A Quebec City based veterinary consultant says contaminated feed appears to be the most probably source of the outbreak of Porcine Epidemic Diarrhea that has infected swine herds in 17 U.S. states.
Authorities in the U.S. are working to identify the source of an outbreak of Porcine Epidemic Diarrhea that has spread to 17 states.
Dr. Marie-Claude Poulin, a Quebec City based veterinary consultant who first encountered PED in 2000 while working China, explains the infection is highly transmissible and she notes some of the farms she worked became infected with PED when they did not become infected with PRRS.
The main problem is with contaminated transport trucks with contaminated materials and fomites transported by humans are the main elements of transmission.
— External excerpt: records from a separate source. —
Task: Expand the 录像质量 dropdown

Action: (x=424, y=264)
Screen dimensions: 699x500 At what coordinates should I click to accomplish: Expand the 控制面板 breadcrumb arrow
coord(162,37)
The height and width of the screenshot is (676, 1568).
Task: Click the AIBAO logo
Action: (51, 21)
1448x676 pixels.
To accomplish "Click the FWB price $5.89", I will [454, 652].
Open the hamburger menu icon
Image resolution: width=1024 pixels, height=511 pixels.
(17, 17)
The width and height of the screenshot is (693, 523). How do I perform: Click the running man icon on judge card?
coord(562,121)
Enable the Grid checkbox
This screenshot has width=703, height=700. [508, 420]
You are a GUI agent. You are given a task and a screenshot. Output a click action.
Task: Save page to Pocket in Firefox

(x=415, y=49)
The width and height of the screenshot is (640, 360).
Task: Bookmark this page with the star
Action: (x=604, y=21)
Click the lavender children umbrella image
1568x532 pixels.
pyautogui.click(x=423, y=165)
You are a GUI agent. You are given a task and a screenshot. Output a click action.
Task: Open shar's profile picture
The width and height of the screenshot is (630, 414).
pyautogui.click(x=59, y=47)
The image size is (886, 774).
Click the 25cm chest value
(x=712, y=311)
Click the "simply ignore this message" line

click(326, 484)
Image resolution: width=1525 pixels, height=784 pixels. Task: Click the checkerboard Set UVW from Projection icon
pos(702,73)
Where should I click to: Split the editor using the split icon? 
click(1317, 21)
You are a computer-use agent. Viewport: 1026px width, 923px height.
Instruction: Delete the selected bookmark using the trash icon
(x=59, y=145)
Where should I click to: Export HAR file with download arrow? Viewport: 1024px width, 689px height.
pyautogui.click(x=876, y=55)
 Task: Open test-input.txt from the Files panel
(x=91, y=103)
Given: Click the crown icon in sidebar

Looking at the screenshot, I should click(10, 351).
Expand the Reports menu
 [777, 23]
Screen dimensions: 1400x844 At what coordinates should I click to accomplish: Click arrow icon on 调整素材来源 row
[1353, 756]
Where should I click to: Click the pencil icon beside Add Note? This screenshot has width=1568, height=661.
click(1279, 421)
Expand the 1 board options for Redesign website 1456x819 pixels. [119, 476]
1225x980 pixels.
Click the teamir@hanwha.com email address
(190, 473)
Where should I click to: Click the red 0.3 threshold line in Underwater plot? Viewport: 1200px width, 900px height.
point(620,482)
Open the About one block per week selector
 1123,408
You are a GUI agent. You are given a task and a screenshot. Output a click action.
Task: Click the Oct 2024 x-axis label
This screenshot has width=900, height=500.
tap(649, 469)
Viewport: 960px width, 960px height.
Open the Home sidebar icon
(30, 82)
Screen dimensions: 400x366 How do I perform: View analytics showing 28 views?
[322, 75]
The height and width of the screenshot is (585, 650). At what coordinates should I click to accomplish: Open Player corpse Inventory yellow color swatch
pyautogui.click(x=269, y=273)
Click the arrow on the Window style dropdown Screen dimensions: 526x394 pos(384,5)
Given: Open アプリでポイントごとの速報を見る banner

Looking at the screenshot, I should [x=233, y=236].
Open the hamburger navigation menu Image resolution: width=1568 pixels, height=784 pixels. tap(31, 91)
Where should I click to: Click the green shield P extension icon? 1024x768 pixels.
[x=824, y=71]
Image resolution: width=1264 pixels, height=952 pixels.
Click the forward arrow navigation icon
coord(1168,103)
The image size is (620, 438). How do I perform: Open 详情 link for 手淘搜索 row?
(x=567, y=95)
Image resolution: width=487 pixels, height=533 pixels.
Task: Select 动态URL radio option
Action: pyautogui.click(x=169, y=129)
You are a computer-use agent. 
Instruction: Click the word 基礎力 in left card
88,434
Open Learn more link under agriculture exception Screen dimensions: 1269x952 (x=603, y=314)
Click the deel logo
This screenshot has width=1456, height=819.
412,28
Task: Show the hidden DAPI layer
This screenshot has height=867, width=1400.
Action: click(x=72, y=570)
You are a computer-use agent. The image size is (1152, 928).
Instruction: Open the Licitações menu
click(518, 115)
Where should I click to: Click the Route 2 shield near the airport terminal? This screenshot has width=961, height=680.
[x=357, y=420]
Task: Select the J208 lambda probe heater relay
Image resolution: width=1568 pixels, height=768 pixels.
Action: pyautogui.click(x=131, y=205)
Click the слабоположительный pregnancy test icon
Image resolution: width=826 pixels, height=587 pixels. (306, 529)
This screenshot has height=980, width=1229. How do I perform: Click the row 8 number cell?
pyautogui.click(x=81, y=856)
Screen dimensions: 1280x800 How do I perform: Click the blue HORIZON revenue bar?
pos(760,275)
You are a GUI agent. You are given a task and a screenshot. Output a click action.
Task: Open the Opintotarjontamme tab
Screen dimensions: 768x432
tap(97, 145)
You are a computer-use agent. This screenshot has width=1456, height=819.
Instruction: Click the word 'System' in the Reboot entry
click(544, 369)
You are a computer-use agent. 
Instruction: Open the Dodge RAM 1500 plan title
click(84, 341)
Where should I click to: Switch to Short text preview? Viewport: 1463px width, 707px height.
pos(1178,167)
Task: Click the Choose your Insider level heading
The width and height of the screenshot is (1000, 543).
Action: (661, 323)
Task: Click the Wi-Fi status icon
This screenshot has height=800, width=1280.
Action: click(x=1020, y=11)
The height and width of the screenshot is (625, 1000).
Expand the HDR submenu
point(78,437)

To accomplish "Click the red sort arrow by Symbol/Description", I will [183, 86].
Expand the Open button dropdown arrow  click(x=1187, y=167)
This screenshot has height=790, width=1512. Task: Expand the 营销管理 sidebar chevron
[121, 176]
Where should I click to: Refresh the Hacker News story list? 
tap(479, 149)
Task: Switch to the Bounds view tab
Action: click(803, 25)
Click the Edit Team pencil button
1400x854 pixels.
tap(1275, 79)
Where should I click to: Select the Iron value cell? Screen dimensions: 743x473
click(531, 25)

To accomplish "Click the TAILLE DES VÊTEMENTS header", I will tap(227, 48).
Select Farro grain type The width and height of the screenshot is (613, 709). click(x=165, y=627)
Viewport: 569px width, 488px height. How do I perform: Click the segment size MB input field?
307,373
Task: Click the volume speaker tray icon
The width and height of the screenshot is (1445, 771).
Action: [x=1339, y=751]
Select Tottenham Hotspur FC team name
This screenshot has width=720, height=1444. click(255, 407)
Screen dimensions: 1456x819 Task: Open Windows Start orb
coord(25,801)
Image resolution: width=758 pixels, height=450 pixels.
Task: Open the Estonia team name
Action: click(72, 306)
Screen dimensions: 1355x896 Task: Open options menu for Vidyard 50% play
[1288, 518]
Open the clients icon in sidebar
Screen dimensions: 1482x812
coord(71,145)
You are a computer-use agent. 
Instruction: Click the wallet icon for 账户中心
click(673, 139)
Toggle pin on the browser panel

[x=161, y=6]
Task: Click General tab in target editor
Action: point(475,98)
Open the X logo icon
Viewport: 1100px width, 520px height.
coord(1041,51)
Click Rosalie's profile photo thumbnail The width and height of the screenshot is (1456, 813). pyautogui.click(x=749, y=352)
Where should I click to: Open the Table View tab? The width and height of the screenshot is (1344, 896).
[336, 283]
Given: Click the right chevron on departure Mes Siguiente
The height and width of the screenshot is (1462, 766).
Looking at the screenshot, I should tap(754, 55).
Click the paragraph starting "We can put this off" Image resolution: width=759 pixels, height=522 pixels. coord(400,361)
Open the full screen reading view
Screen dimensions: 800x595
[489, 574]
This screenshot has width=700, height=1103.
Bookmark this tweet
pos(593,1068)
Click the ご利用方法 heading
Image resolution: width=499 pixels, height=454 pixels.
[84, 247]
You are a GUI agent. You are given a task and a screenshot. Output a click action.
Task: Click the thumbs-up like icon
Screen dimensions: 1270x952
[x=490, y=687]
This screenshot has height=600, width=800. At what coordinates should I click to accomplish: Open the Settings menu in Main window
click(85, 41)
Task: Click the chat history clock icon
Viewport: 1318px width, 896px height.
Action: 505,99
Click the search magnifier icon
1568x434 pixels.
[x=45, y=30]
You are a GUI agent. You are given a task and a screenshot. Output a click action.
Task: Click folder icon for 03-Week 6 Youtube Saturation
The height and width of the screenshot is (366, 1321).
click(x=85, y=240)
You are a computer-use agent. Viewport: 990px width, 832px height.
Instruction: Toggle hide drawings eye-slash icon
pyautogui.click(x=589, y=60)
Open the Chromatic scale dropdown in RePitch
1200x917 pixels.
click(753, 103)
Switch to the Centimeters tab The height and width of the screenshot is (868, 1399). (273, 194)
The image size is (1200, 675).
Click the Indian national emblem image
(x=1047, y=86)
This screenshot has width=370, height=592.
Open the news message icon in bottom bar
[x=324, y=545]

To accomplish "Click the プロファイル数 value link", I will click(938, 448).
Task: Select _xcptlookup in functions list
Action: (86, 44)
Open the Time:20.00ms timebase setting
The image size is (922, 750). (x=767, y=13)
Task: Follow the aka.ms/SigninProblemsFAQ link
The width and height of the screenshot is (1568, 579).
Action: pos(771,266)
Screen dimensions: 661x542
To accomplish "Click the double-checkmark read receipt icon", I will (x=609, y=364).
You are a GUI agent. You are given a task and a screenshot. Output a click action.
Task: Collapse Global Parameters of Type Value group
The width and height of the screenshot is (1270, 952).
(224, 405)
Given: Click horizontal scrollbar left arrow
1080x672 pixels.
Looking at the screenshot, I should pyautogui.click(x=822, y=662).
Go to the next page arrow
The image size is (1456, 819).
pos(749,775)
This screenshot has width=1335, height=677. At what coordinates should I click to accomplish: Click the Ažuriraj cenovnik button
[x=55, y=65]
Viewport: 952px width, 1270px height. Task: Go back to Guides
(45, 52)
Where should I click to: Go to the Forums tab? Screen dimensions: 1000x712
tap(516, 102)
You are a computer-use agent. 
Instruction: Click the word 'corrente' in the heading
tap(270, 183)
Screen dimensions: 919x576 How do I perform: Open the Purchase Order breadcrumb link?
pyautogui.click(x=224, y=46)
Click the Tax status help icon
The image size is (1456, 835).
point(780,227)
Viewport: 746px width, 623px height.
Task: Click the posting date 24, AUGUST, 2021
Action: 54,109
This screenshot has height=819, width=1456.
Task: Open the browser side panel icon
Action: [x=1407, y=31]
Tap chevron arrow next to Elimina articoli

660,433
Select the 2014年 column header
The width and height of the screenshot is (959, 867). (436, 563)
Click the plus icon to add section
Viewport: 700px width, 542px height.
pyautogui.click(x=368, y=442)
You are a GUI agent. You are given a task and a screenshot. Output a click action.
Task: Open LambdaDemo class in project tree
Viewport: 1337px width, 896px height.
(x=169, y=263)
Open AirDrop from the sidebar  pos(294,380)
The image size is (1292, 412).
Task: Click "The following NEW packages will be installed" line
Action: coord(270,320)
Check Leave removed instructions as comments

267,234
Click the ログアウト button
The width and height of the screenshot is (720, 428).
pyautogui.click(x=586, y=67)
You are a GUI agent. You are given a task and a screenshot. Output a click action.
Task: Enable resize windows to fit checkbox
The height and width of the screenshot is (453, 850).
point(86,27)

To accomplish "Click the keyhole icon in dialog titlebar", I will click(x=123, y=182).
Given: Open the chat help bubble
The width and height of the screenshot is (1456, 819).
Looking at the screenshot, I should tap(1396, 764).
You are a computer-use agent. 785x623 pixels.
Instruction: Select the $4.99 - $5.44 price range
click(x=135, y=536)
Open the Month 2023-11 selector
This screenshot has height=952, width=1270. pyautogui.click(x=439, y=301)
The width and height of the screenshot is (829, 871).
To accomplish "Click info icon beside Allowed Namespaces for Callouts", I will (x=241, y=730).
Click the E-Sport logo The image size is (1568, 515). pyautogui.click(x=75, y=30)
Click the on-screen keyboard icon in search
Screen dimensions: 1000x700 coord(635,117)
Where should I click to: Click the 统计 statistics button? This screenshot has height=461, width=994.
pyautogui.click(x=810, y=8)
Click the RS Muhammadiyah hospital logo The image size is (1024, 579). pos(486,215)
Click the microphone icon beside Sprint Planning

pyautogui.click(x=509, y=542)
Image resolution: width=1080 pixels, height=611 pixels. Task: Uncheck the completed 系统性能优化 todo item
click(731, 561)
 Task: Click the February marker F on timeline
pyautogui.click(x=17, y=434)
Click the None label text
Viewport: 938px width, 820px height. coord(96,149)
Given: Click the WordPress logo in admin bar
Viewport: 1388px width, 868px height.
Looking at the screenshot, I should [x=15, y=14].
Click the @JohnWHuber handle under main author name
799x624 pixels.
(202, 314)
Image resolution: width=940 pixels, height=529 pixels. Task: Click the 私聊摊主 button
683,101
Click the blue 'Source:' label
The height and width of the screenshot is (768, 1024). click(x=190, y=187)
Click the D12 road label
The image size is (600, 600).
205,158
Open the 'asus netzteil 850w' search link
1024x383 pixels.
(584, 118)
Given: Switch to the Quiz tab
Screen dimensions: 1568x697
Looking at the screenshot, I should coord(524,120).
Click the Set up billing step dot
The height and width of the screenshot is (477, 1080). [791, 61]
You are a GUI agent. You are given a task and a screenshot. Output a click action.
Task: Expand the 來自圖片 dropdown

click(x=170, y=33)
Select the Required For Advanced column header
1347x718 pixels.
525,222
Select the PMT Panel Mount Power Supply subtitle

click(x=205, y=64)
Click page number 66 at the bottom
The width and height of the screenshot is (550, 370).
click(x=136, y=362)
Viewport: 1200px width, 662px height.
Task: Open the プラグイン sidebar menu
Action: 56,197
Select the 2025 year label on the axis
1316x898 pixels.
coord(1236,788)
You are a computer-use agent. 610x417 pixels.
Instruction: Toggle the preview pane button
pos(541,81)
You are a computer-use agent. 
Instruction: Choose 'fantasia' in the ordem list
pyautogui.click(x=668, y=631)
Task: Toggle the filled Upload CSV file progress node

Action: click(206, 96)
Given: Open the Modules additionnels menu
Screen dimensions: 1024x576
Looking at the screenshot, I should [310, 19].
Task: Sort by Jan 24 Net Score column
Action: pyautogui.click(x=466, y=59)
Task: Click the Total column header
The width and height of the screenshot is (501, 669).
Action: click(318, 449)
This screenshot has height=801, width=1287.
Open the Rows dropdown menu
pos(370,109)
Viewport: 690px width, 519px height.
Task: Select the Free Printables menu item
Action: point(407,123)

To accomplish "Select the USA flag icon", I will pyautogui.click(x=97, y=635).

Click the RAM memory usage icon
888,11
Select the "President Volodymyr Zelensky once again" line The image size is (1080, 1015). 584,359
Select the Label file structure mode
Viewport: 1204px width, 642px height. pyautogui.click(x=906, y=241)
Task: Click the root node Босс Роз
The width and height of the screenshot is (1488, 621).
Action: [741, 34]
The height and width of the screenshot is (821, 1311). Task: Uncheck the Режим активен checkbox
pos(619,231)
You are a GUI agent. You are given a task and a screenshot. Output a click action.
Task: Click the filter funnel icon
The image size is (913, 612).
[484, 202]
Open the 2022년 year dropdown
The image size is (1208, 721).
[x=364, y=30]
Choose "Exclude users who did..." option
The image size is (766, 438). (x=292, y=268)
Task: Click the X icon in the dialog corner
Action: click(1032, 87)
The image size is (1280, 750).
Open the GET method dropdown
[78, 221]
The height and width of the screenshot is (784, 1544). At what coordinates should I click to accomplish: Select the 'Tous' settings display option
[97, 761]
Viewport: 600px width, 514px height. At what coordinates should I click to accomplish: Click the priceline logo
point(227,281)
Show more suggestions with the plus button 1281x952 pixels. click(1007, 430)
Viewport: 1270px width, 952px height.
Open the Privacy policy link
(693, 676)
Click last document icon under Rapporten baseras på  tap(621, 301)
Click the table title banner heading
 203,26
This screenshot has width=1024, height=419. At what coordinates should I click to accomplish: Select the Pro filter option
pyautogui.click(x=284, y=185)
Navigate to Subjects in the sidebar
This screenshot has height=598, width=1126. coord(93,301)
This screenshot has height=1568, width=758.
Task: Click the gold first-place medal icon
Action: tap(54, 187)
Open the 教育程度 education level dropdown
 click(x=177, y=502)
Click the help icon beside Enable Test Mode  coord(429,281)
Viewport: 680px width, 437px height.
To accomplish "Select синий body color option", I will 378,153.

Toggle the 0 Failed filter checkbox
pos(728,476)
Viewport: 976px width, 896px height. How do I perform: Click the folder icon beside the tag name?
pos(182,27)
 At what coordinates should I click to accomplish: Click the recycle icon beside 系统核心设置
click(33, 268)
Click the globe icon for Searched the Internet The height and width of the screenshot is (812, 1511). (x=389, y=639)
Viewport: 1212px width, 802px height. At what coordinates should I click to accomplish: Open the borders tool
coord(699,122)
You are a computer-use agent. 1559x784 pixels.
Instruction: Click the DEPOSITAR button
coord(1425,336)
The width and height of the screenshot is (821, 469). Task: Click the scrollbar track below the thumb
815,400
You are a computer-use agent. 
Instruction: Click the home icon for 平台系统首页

Recently with some of the outbreaks in the U.S. it has been shown that the virus might be transmissible by aerosol over long distances but this remains to be confirmed and assessed in a more scientific way.
Interestingly there has been another study in the U.S. where they looked at trucks going to the slaughter house and 11 percent of the trucks that arrived clean without PED virus were leaving back with viruses.
That means one truck out of 10 gets contaminated during the process of unloading the pigs.
So far it has not been possible to confirm how the disease got into the U.S. pig population.
However preliminary reports on the epidemiological investigation of the first cases has outlined that if there is some area that might need to be better investigated it is the feed.
Obviously they’re not making a straight relationship with that but if there is something to look at, it’s probably the first aspect that we need to look at.
Dr. Poulin says in the absence of effective vaccines the best defense against PED is adherence to strict biosecurity protocols.